To complete the exercise, repeat every record exactly as it stands.

BEGIN INPUT DATA

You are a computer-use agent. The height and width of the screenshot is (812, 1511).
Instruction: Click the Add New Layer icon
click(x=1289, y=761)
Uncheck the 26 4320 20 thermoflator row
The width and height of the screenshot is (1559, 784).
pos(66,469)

END INPUT DATA

RESPONSE AREA >>
You are a computer-use agent. The height and width of the screenshot is (812, 1511).
Instruction: Click the Add New Layer icon
click(x=1289, y=761)
Uncheck the 26 4320 20 thermoflator row
The width and height of the screenshot is (1559, 784).
pos(66,469)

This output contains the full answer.